The characterization was amazingly well done. Hell when the Psychiatrist showed up I actually looked at my friend and said "Holy shit, it's actually him!" In my opinion however Dr. Manhattan was the weakest of the characters in the movie. To me he displayed far too much emotion (scary thought, I know) and I at least didn't really get that sense of otherworldliness about him nearly as strong. His scene on Mars almost seemed to be more of a flashback than him simply experiencing all of it at the same time, and several of his comments dealing with his perception of time are cut out completely so in the end I guess he feels far more human than he should for me. But it was still overall very well done with Dr. Manhattan.

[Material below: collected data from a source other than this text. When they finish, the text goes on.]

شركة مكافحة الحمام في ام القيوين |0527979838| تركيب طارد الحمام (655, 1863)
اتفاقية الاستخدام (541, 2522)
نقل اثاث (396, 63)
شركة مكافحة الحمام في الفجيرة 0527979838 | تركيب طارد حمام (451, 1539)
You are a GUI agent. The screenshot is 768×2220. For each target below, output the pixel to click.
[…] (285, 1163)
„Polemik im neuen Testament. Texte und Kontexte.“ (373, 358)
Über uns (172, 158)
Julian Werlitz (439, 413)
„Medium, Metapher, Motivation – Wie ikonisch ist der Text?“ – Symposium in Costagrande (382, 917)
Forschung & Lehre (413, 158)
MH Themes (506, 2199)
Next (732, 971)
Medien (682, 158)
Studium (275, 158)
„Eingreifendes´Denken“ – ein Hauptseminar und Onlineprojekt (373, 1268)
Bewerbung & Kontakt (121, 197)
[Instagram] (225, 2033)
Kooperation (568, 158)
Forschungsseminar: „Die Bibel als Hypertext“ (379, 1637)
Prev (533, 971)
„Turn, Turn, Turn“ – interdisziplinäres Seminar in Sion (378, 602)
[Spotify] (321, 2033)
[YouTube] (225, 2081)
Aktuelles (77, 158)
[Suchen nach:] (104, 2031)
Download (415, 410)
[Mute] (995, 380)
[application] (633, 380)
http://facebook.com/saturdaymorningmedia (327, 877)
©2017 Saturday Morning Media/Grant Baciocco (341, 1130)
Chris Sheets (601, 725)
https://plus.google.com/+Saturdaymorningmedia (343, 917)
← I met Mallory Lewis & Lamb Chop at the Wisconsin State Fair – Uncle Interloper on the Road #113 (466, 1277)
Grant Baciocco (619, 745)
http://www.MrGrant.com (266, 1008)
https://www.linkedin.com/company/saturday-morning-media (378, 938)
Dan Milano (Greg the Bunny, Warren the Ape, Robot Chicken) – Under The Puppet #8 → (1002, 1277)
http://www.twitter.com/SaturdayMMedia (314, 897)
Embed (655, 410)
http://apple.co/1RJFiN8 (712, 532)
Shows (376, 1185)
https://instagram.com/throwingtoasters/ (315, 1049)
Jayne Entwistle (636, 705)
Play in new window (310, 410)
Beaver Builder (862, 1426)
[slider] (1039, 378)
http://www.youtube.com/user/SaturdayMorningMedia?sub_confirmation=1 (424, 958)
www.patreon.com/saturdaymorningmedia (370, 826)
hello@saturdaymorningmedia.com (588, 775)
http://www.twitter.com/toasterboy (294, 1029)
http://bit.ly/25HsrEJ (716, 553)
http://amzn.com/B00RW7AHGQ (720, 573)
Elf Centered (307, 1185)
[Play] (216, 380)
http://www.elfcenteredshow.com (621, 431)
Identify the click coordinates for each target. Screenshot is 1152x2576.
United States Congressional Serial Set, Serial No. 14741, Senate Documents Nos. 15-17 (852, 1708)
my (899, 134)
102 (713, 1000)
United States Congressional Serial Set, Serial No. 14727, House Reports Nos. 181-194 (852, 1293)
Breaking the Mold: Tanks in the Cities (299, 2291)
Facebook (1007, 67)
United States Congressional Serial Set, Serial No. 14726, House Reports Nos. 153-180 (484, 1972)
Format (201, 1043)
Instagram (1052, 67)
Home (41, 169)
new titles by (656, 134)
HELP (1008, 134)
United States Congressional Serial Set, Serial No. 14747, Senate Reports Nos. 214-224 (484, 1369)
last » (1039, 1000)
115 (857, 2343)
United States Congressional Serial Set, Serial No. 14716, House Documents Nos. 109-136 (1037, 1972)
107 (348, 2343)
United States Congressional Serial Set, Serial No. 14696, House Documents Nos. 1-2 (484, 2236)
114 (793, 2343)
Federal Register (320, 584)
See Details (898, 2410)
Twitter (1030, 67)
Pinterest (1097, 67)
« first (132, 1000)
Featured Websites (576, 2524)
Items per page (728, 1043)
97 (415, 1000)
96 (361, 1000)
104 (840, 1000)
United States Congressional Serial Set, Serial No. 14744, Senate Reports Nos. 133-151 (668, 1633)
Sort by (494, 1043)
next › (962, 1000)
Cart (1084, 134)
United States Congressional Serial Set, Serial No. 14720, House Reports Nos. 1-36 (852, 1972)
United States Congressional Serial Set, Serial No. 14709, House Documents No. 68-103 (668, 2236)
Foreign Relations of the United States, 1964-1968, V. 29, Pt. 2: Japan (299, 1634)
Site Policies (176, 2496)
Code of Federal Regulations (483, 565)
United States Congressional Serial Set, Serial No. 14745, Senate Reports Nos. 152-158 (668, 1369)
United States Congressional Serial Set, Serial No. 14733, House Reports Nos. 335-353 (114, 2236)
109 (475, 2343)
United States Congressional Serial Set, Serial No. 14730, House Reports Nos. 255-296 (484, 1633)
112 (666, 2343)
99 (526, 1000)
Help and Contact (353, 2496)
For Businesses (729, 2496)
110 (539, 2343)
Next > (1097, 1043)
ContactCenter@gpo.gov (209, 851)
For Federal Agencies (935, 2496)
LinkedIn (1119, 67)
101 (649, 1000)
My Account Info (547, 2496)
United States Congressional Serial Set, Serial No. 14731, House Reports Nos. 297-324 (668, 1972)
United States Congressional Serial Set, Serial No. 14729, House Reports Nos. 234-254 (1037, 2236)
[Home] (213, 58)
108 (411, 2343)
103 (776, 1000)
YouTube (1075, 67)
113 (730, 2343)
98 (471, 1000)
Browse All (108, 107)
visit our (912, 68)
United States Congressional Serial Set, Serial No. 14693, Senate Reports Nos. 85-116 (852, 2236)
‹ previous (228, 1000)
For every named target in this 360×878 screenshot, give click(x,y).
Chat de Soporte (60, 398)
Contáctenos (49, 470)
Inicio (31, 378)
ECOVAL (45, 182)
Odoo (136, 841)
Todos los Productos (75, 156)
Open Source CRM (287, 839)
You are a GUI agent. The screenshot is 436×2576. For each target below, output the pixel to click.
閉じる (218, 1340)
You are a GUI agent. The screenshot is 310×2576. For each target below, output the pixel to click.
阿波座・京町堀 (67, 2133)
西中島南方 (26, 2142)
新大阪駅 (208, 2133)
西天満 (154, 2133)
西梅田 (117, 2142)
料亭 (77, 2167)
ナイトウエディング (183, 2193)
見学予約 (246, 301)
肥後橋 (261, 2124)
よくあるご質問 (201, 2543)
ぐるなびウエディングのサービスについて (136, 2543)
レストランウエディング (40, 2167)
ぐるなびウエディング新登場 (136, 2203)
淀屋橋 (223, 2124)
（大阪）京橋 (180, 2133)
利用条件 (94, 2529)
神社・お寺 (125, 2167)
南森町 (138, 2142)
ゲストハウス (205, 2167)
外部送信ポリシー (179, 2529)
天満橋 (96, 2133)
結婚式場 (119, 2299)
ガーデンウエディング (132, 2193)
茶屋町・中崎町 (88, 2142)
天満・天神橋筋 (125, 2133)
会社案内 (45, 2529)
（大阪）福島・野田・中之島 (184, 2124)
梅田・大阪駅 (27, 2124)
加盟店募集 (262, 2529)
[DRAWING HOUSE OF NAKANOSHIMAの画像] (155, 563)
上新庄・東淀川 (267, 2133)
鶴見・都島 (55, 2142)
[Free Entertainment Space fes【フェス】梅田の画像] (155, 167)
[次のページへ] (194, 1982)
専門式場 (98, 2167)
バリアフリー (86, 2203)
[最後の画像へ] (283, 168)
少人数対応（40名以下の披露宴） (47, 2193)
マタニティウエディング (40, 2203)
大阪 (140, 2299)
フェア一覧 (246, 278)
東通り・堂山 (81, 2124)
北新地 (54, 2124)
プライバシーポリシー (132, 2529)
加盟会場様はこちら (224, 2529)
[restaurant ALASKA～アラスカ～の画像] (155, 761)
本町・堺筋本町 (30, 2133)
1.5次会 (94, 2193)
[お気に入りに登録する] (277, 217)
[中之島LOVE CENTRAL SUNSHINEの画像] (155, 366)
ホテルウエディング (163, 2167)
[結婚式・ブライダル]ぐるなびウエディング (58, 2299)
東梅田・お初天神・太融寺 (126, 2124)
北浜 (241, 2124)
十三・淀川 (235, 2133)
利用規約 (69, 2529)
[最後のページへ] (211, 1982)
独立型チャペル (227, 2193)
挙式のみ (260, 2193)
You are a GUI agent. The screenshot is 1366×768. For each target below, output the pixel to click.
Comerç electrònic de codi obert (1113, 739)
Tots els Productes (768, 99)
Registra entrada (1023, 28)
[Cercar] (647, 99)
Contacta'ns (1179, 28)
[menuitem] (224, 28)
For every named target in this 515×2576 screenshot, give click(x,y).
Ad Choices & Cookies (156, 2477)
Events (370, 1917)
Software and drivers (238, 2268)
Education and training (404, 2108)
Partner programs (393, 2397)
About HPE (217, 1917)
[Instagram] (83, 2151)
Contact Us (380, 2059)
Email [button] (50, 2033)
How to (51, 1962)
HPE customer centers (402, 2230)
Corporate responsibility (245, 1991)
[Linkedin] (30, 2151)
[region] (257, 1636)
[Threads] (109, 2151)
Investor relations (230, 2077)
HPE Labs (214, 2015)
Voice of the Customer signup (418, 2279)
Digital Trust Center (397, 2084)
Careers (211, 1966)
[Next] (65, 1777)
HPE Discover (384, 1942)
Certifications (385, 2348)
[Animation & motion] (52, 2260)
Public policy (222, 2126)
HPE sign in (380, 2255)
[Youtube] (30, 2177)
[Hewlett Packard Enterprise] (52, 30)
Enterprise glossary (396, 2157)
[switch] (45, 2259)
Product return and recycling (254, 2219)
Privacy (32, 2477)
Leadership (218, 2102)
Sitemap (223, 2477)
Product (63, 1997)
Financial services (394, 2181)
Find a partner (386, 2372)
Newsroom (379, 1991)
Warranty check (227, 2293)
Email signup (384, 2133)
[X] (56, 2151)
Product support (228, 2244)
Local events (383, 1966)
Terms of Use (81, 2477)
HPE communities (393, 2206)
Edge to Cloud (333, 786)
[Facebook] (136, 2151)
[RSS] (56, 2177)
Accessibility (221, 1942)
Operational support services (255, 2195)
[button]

Stayed pretty much true to the book, brilliantly well done characterization on pretty much all fronts, and I do not mourn the loss of the squid. That was always somewhat of a sticky point for me anyway and my real fear going into the movie was that they were going to involve Dr. Manhattan directly in Adrian's plot which would have just... killed everything ever.

#9

Posted: Sat Mar 21, 2009 10:10 pm
by LadyTevar
Finally got to see the movie myself.

Good adaptation, I had very little problem with the changes. I'm glad the Squid was gone. Manhattan is a better 'threat'.

The flashbacks were well-handled, placed in a manner that made them seem natural, that people really would be thinking about those things at that time.

The music rocked. Although when "All Along the Watchtower" started playing I couldn't help laughing. Last night was nBSG's finale, which uses a variation of the song, so the placement was just hilarious to me.
So was the placement of "Halleluah", with the fire-control accident.

But it was the SuperHero moments that made the film for me. Rorschrach's monkey-like climbing. Silk Specter and Nite Owl against the street gang. The fight against Ozmandius. It had all the feats of strength any comic should have, and did it beautifully.

I give the film A+

#10

Posted: Mon Mar 23, 2009 11:21 pm
by Nightswift
Charon wrote:The title sequence was brilliant. It set the stage perfectly for the alternate history so people wouldn't spend half of the movie going "What? Huh? When did that happen?" And since it was during the opening sequence no time from the movie was actually lost.
I was so grateful for that title sequence. It was very well done.
I haven't read the comic, but I really did enjoy the movie. There were only one or two parts where my friends and I went "Wait...what?"...

One of which was when the Silk Spectre wanted to be dropped into the burning building. To do what exactly? To tell the people to get by the window (which they were already doing) so she could open it. Dodging all the flaming boards and putting herself in all this danger was pointless if all they were going to do was pull the ship up to the window anyway. Ah well, maybe I was just reading too much into it.